Trend Detection is exposed in the user interface in two areas: creating of a trend detection alert and visualizing through the Trend Detection widget.

The user interface does not allow managing or deleting the trend detection entities yet.

API#

Trend Detection is fully accessible through the API.

The Python SDK also contains methods for every Trend Detection API endpoint. See squirro_client.topic.TrendDetectionMixin for details.

Configuration#

A number of configuration options can be provided when creating a trend detection entity. The more complex of those options are explained here.

Aggregation Field#

This optional configuration allows analysis on any numerical facet in a project.

Reference: For an example of how to use this, follow Scenario 2 in the data-processing-trend-how.

Aggregation Interval#

This determines the time buckets into which the data is fitted. An anomaly is detected as soon as a time bucket’s value is bigger than the predicted trend for this bucket. The bigger the time bucket, the less impact one individual data point has.

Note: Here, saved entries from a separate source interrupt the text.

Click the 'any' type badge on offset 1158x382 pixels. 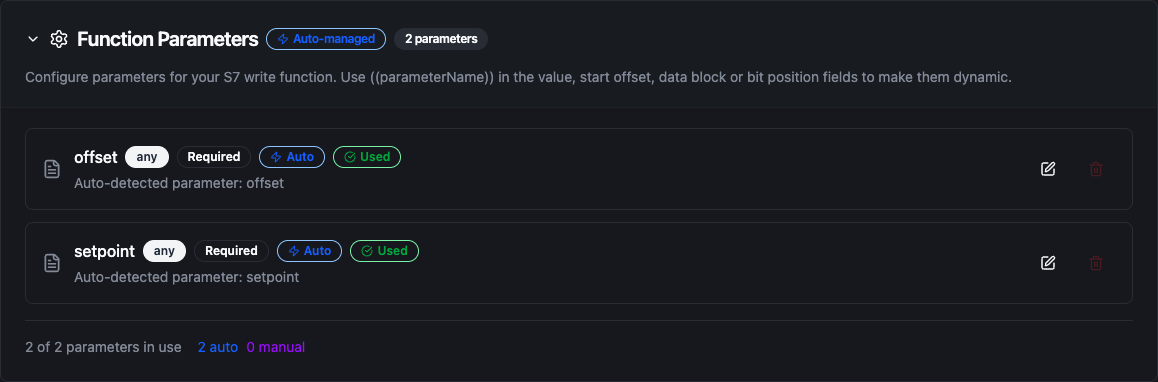tap(147, 157)
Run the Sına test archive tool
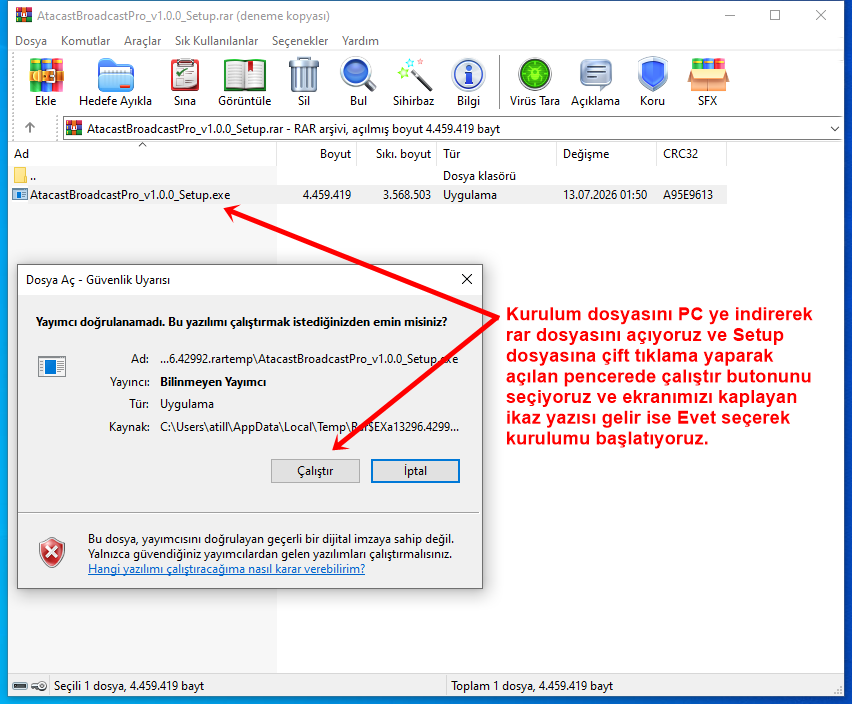The image size is (852, 704). [185, 75]
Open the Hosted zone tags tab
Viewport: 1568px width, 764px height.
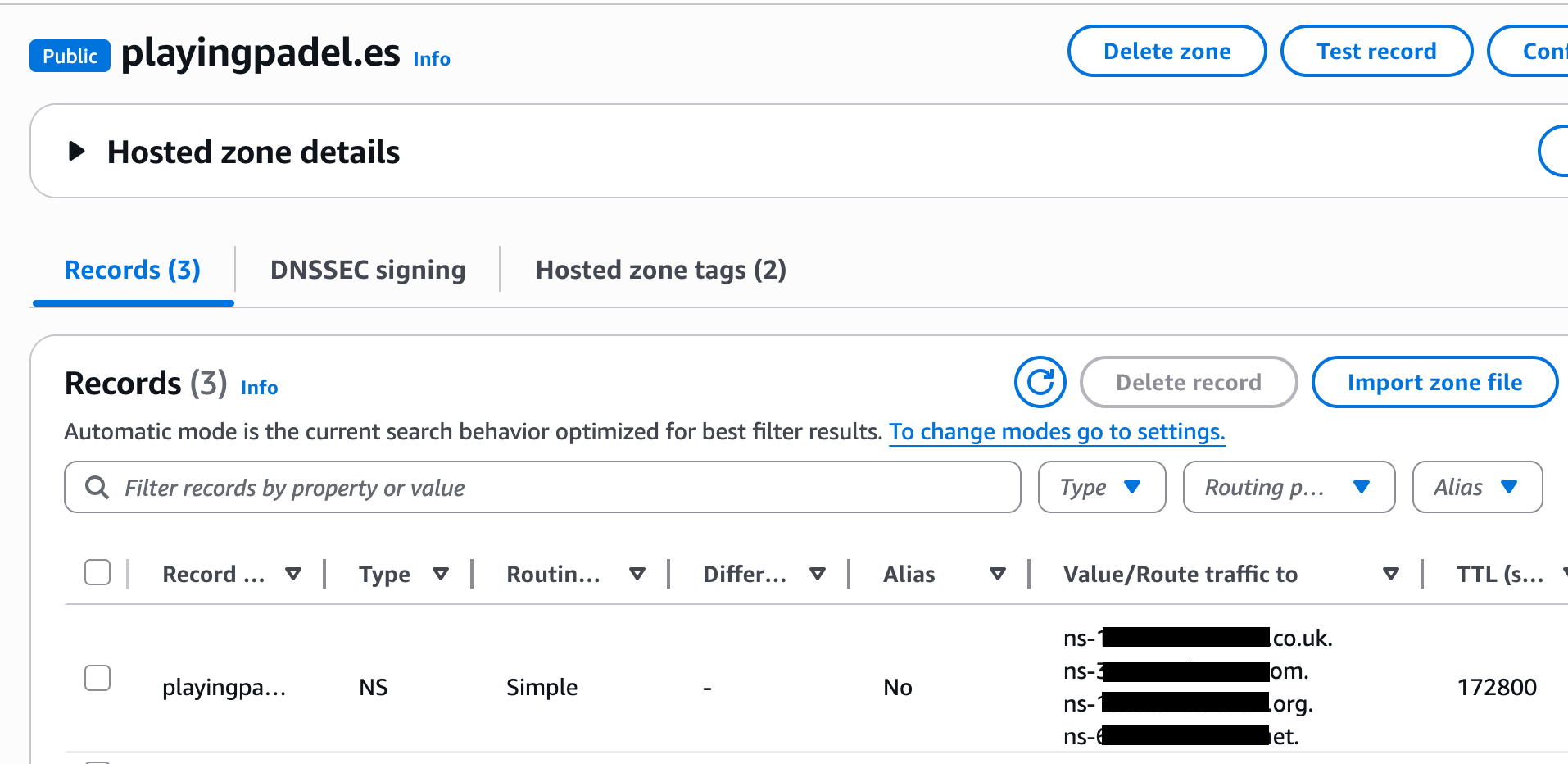click(660, 269)
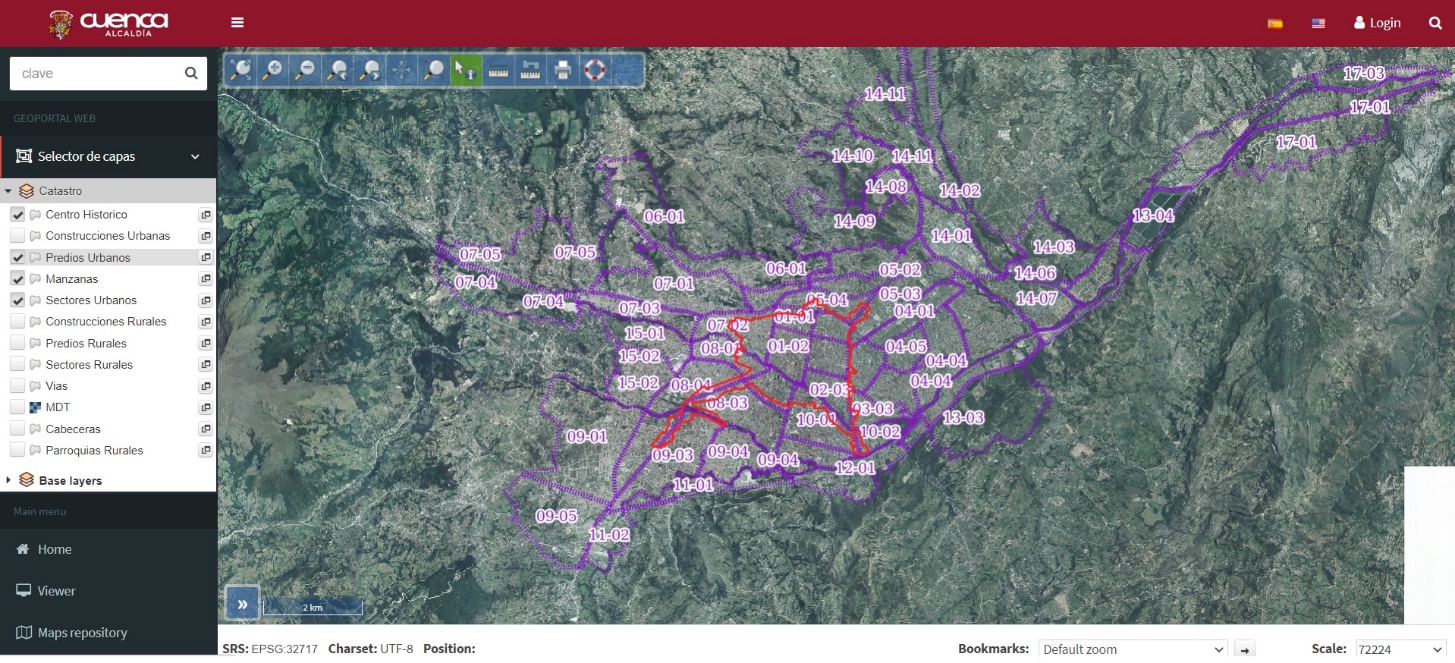Collapse the Catastro layer group
The height and width of the screenshot is (663, 1455).
(8, 191)
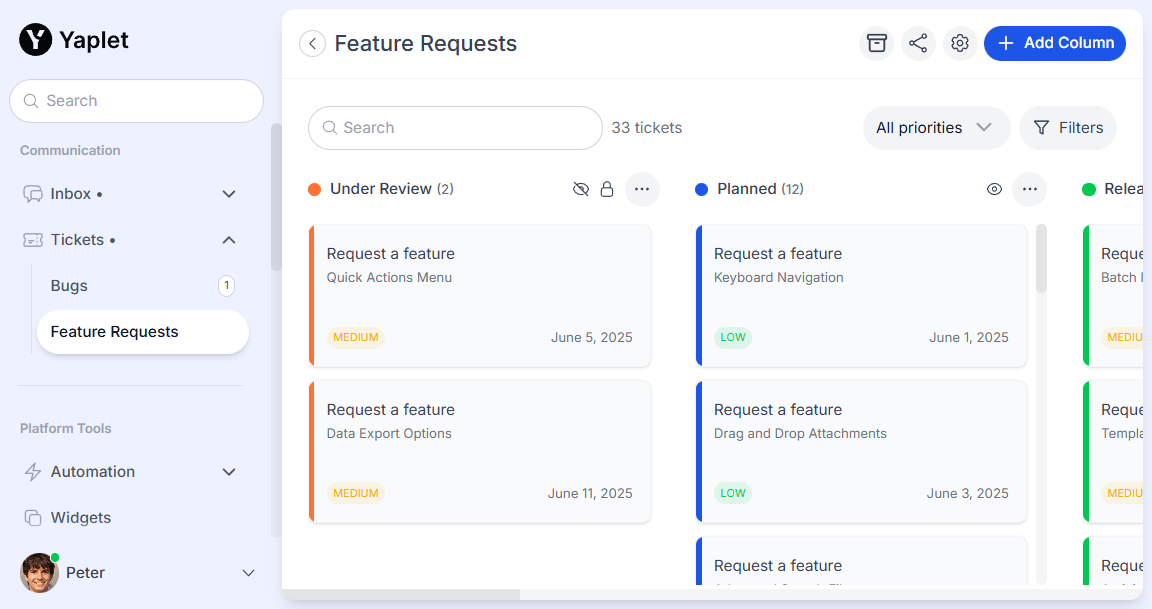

Example: Take as an example the analysis of the number of incidents in the system and alerting on that. If the interval is set to daily, a small spike at 9am followed by less incidents than usual around noon would not trigger an anomaly, because the data evens out over the whole day. But using an hour or minute interval would probably pick up that spike and alert on it.

As a result, the interval to use in a project depends largely on how quickly you need to find anomalies and how much potential noise you are willing to accept.

In the API, the format of the interval is <number><unit> - for example 1d for a daily interval. The number can be left away, so day is the same as specifying 1day.

The following units are allowed:

Units

Meaning

Example

m

Minutes

5m

h

Hours

3h

d

Days

1d

w

Weeks

4w

month

Months

1month

quarter

Quarters

2quarter

year

Years

1year

Aggregation Method#

The aggregation method is used together with the aggregation interval. When more than one data point falls within a time bucket, those points are summarized using the aggregation method.

Valid aggregation methods are:

  • avg: Default, takes the average of all the data points in a bucket.

  • sum: Summarizes all data points in a time bucket.

  • max: Uses the maximum value for the interval.

  • min: Chooses the minimum value per time bucket.